Text Cathy Lai
Macao’s wakeboarding tournament is the first stop of the 2018 Asian Wake Series, with over 90 riders from seven countries.
The ferry ride between Macao and Hong Kong became more interesting than ever over the last weekend of May, as passengers who looked out of the windows were likely stunned to see some spectacular wakeboarding spins.
The three‐day event, 25–27 May, welcomed international wakeboard riders to Macao’s waterfront for the first time, as the city hosted the inaugural Macao Wakeboard & Wakesurf Open.
The tournament served as the first stop of the 2018 Asian Wake Series, drawing the participation of 90 riders from seven countries and cities including Macao, Hong Kong, Taiwan, China, South Korea, Japan, and Singapore.
However, even those who turned out to catch the competition may not know about the heroes behind the scenes who brought this international sporting event to their home town.
Hinata Yoshihara (left) and Yu Hamazaki (right)“It has been ten years since my friends and I established a wakeboard club to bring together like‐minded people who love the sport. We practice on the waters near Hac Sac Beach on a weekly basis,” said Ricki Sio, head of the Macau Wake Trace wakeboard club
“This year, we believed we were ready to host a tournament.”
According to Sio, it took the club more than a year and a half to prepare for the event, from setting the venue and inviting players from different countries, through to securing sponsors, professional MCs, and judges.
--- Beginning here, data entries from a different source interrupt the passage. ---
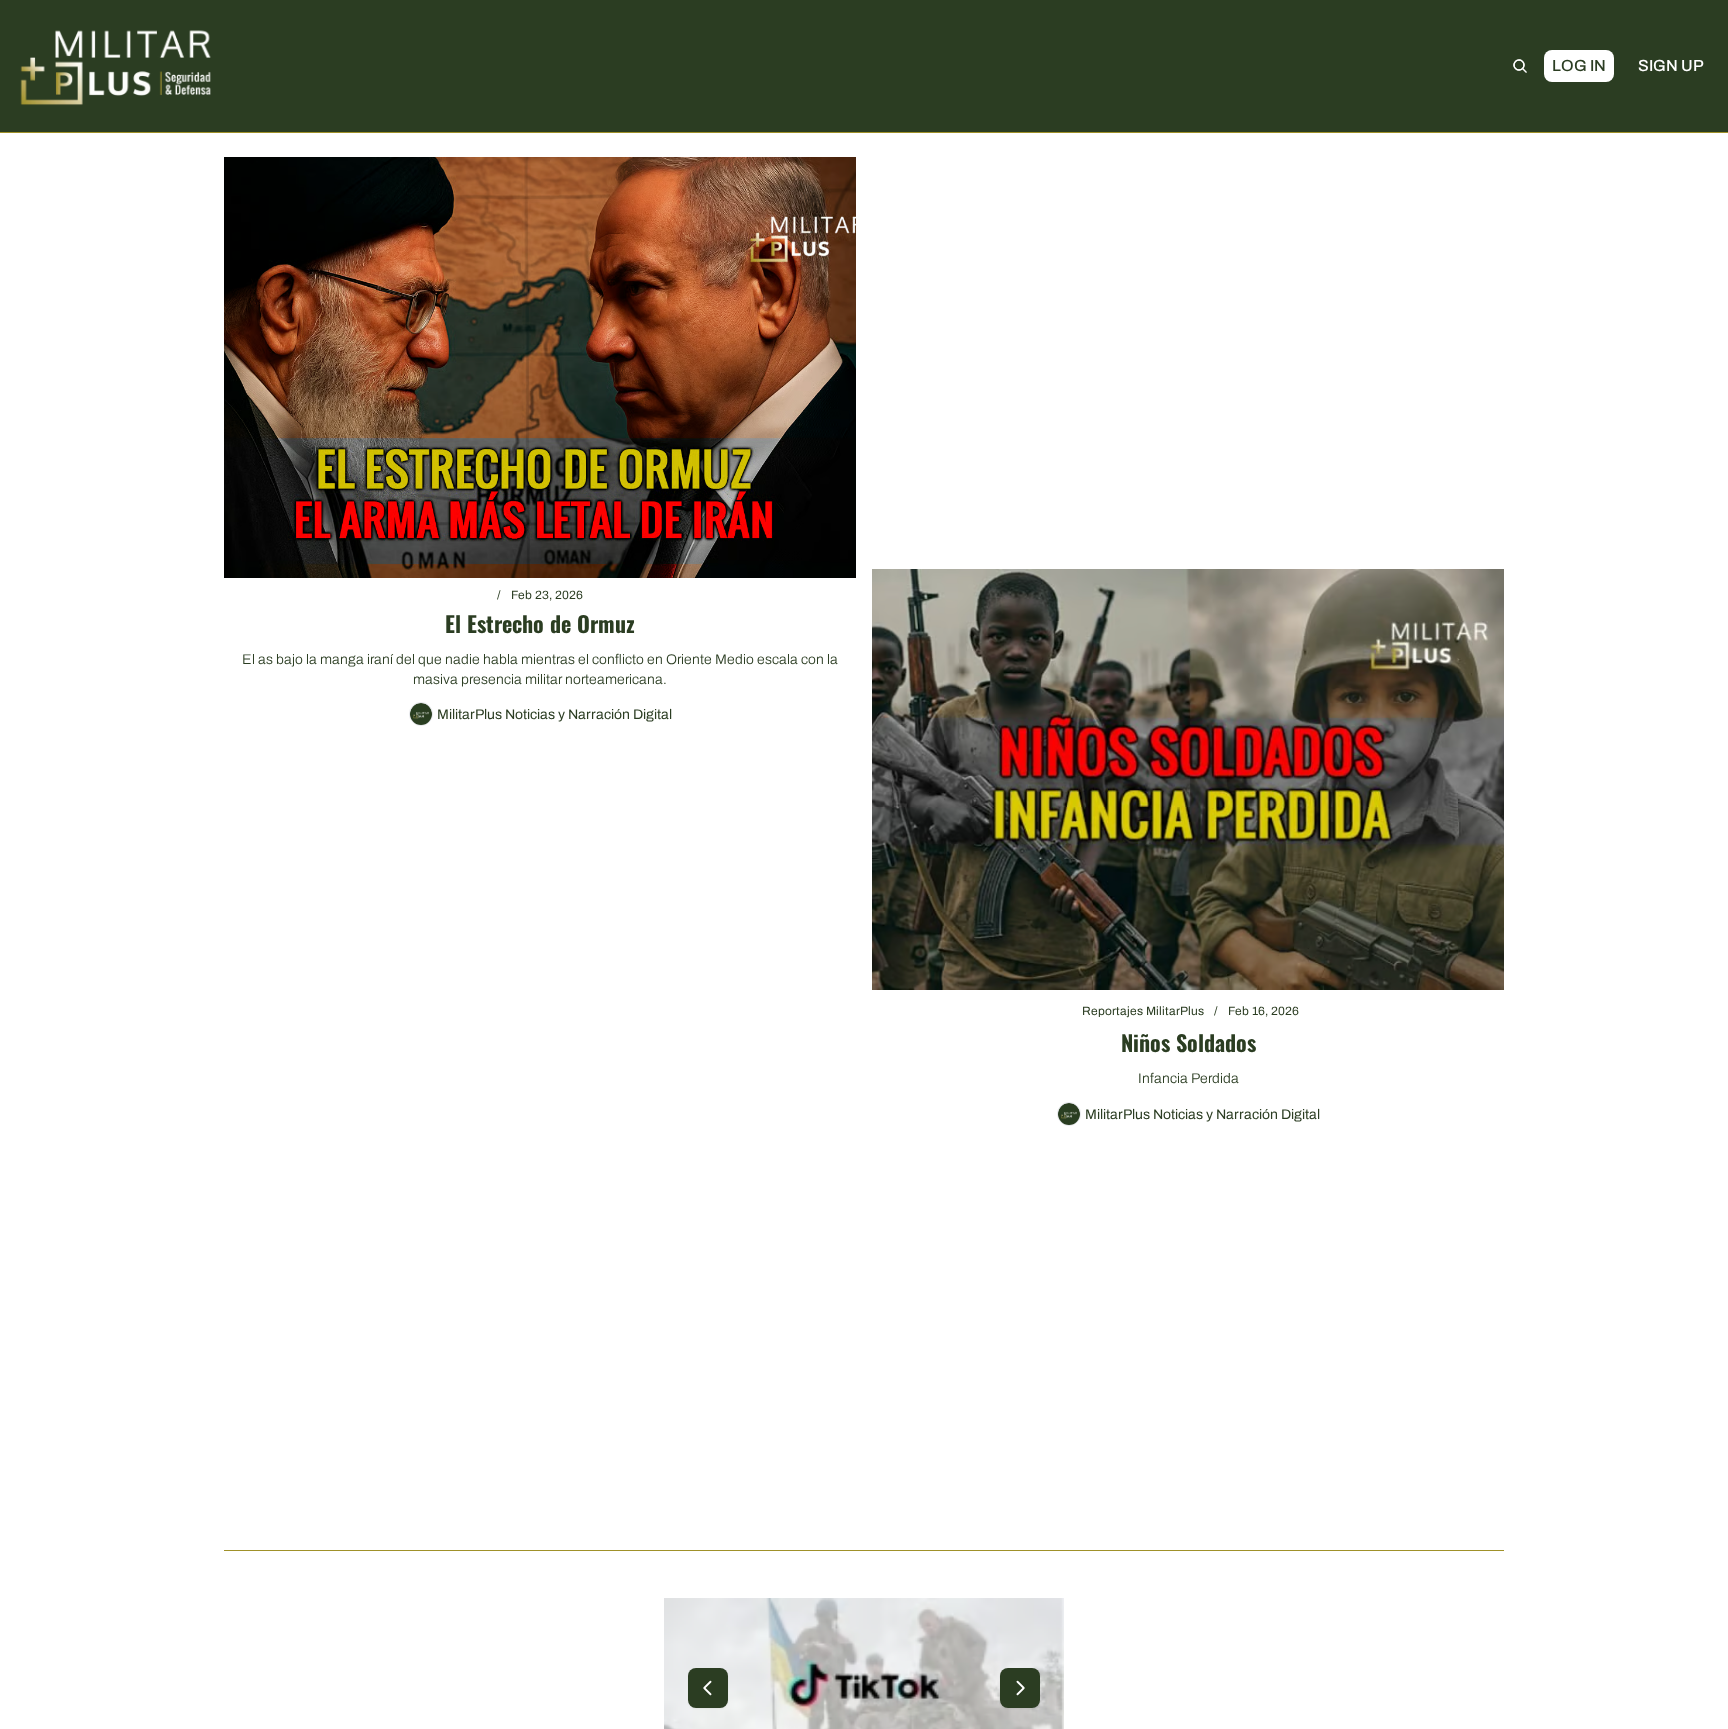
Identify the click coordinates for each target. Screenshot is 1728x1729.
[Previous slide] (708, 1688)
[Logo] (116, 66)
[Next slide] (1020, 1688)
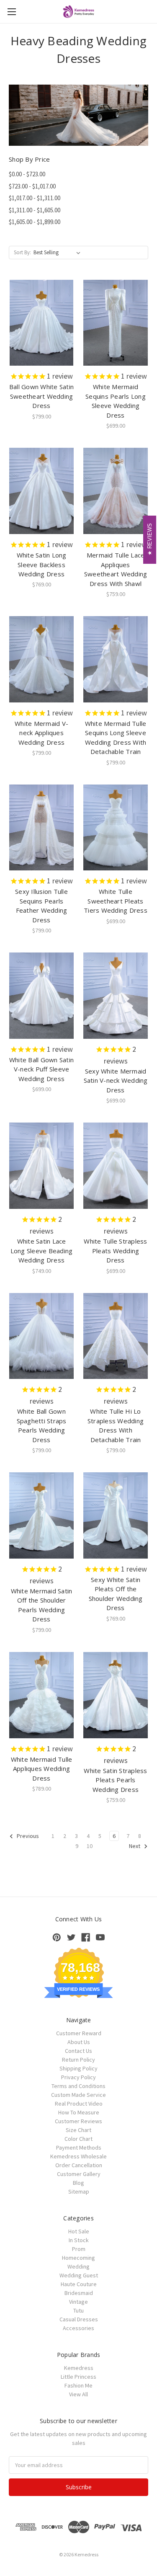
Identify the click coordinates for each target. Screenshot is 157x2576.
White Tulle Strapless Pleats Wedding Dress (115, 1250)
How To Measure (78, 2112)
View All (78, 2394)
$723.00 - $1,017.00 (32, 186)
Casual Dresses (78, 2319)
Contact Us (78, 2051)
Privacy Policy (78, 2077)
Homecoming (78, 2257)
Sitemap (78, 2191)
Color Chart (78, 2138)
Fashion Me (78, 2385)
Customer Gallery (78, 2174)
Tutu (78, 2310)
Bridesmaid (78, 2293)
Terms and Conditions (78, 2086)
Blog (78, 2182)
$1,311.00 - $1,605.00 (34, 210)
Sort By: (22, 252)
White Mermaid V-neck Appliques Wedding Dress (41, 732)
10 (90, 1846)
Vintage (78, 2301)
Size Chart (78, 2130)
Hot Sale (78, 2231)
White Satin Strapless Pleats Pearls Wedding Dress (115, 1780)
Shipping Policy (78, 2068)
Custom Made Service (78, 2094)
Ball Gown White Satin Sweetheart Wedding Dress (41, 396)
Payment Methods (78, 2147)
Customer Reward (78, 2033)
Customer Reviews (78, 2121)
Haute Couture (79, 2284)
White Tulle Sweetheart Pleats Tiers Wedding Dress (115, 900)
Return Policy (78, 2059)
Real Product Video (79, 2103)
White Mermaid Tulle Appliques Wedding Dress (41, 1768)
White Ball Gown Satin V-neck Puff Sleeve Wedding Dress (41, 1069)
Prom (78, 2249)
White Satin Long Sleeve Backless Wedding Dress (42, 564)
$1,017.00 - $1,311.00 (34, 198)
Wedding (78, 2266)
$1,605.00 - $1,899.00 (34, 222)
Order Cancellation (78, 2165)
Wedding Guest (78, 2275)
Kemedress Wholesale (78, 2156)
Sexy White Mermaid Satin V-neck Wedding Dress (116, 1080)
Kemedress (78, 2368)
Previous (27, 1836)
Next (135, 1846)
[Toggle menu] (11, 11)
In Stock (79, 2240)
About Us (78, 2042)
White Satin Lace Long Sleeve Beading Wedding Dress (41, 1250)
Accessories (78, 2328)
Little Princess (78, 2376)
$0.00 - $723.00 (27, 174)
But their hard work paid off, as the event delighted spectators and challenged players as they kicked off the four‐part series. Held at Fisherman’s Wharf Park, the tournament was divided into nine contest divisions, with the Men’s Open being the most anticipated session, as the anything‐goes final ended with a battle among top riders from Japan and Korea.
However, the competition venue – located just hundreds of metres away from the busy waterway of Outer Harbour Ferry Terminal – created a fair number of challenges, even for the most experienced riders.
“Wakeboarding requires relatively calm waters, so that riders can perform tricks on the waves generated by the towboats,” Sio explained. “We saw a lot of good riders falling off the wakeboards here, because the ferries traveling nearby were generating a lot of turbulence.”
The challenging conditions attested to the skills of the winning riders, including Yu Hamazaki, a competitor from Japan with multiple champion titles. Finishing various elaborate spins and flips along a designated track of 750 metres, he was crowned Men’s Open champion with a score of 88 – the perfect gift for his 17th birthday the following day.
The champion title of Women’s Open went to Hinata Yoshihara, also from Japan. She scored 71.67 to defeat four other players, all from Hong Kong, in the final.
Other contest divisions included Men’s and Women’s Novice and Intermediate, as well as Men’s Advanced, allowing riders of different levels to compete for titles. They ranged from prodigies who became title‐holders at a very young age to late bloomers who prove that it is never too late to try a new sport.
Yang Yu Yeh, who just turned 11, was one of the youngest contestants in the tournament. Competing
with adult riders from Hong Kong, Korea and Taiwan, he won the first runner‐up title of Men’s Intermediate.
According to his mother,Daisy Chen, founder of Mosquito Wakeboard Club in Taiwan, Yang has been practicing wakeboarding for four years and has previously won first places at tournaments held in Jiangsu, Hong Kong and Japan.
Meanwhile, Vong Chi Wing from Macao was named the top local rider after scoring 79.69 points to obtain the first runner‐up title of Men’s Novice. At the age of 41, he started wakeboarding three years ago and became obsessed with it:
“It is such an exciting sport. I will continue for as long as I can.” Unfortunately, for dedicated wakeboard riders, Macao may not provide favourable training conditions, as most of its waters are not deep enough to support inboard towboats that can generate big waves, especially during low tides.
Coreen Choi, chief designer of the tournament and the local female rider with the highest score, pointed to the importance of training in China or Hong Kong on a regular basis.
“The waterfront of Fisherman’s Wharf is one of the few locations in Macao that can accommodate an inboard boat,” she explained. “But for normal practices, we travel to the waters near Hac Sac Beach. We can use an outboard boat there, which generates smaller waves than inboard boat and thus the variety of tricks we can perform is restricted.”
“It is a sport that requires a fair amount of time and money, and carries some risks of physical injury,” Sio added. “That’s why we often see people come and go.” He went on, explaining the injuries he had suffered throughout the years, obstacles that did not deter him from pursuing improvement. “Because it’s like a constant pursuit of a girl, who will never give you everything,” he smiled. “There is no limit to this sport; you will always find room to make a breakthrough.”
As the tournament ended, Sio was happy to see how much both the riders and spectators had enjoyed the event. It certainly boosted his confidence in organising a second tournament next year.
“We want to let people know how amazing wakeboarding is,” said Sio – the yells and applause following each stunning spin proved that they succeeded.